Starting with Spatial Data – Enriching your dataset
January 22, 2013 4 Comments
The biggest issue when you start working with spatial data, is asking yourself the question: “What do I want to visualize?”. Do you want to visualize the areas your clients come from? Or do you want to calculate in which areas your new potential clients live? The next hurdle to take, is thinking about how to enrich the data you have now.
The easy way out
Almost every company has a accessible database with client information. The easy way out is to download a free spatial data set (like described in an earlier post), and visualize your data by joining your data set on the downloaded data set, based on country-, province-, or city name. This way, you don’t alter your data, but you’re still able to visualize your data.
Enriching your data
The way to go (in my opinion), is to permanently enrich your data. In that case, you’re more flexible in visualizing your data. Another advantage is that you can always group your data in the same way as mentioned above. If you want to group it by country, province or city, you can still do it. But remember: you can always group your data, but mining your data is difficult without accurate coordinates. And there is a free option for enriching your data, if you don’t want to spend a lot of money and time on it.

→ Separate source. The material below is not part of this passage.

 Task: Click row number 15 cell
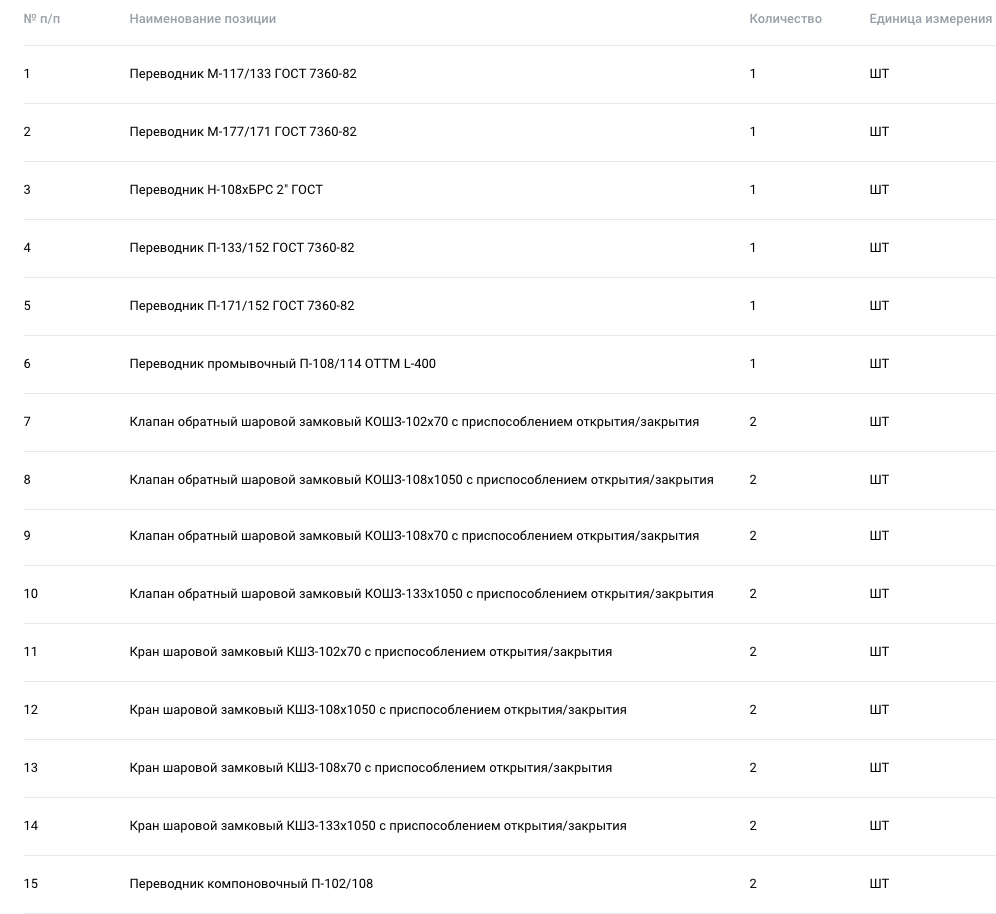30,884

Last year, I spend a lot of time working with spatial data. One of the biggest brainteasers was how to enrich our data set, without actually disrupting the normal running processes. You don’t want to change your underlying data set, and then find out you need to rewrite all your software.
No seriously, it’s free…
One of the options I thought of, was converting a postal code, or zip code for my American friends (Seriously USA?! Do you have a different word for EVERYTHING?! :)). The conversion can’t be done by number crunching, but needs to be done by looking it up. One of the options is to look up every postal code by hand. But if you have a few million addresses in your database, that’s not really an option.

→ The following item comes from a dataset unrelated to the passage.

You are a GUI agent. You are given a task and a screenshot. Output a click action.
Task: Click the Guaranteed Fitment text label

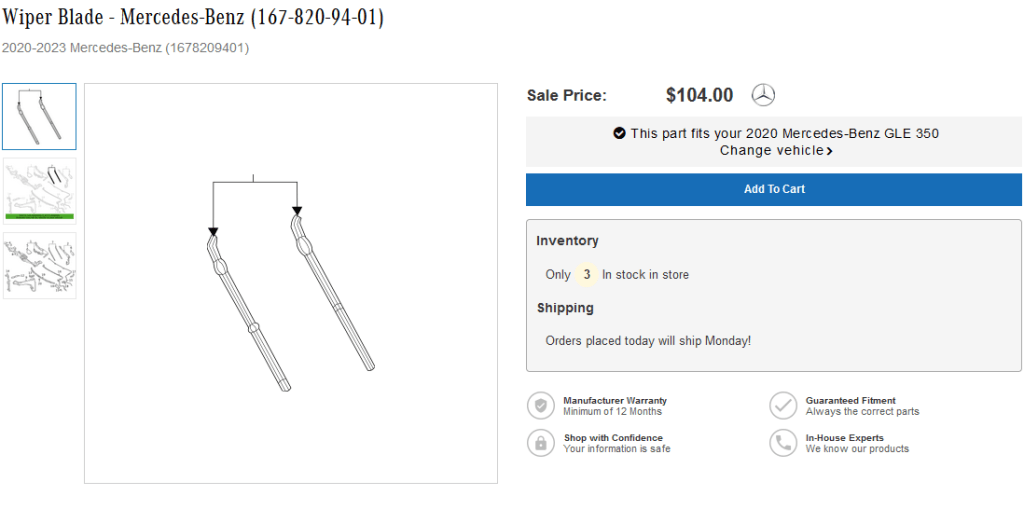click(x=850, y=400)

One of the options I came across was the free Google Geocoding API. This allows you to translate a postal code into a Latitude and Longitude. And these coordinates can be plotted on a map.

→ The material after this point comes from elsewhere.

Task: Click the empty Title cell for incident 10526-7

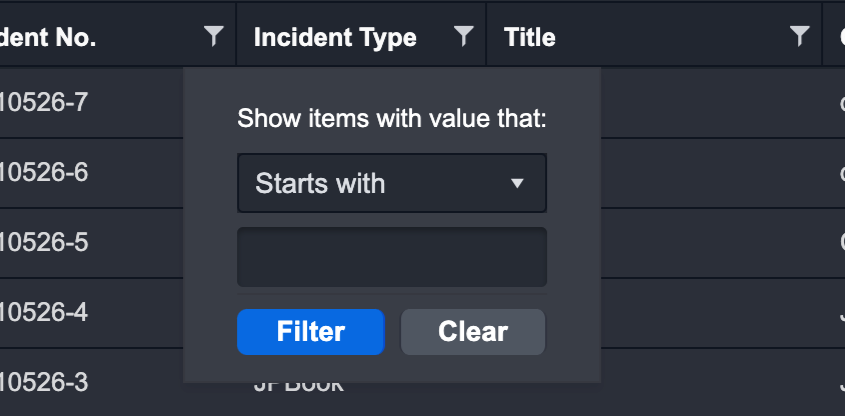Action: click(710, 102)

And if you have a Latitude and Longitude, you can use Reverse Geocoding to translate your coordinates into a postal code.
A quick example of this, is a tool I’ve written. It translates a postal code into Lat/Long:
Or translates a Lat/Long into postal code, using the Reverse GeoCoding:
I know this isn’t a pretty tool yet, but I’m still working on it. Until now, it was only a trial to see if the Google API returns the data I need. This tool is also still based on the 2.0 API, which is deprecated since March 8, 2010. It will still work until March 8, 2013, but I need to rebuild it soon.
The next step of course, is to expand the tool to allow the user to translate a whole list of postal codes, all at once. You don’t want to copy-paste the millions of postal codes by hand into the tool, and copy-paste the result back into an Excel workbook or SQL Server table.
But since I’m not a .NET developer, this could take a while. If you’re a developer, and interested in expanding and developing the postal code finder, contact me. Then we can make it a publicly available tool.
Looking at all of this, you’ll see that it’s possible to enrich your data for free, and without a lot of work. Okay, you still need to figure out if your postal code information is correct. Or let the API respond back with the message “G_GEO_UNKNOWN_ADDRESS”, which tells you that the address might be incorrect. Another limit is the number of API calls: 15.000 calls per day. But then again, it’s free, and you can’t have it all…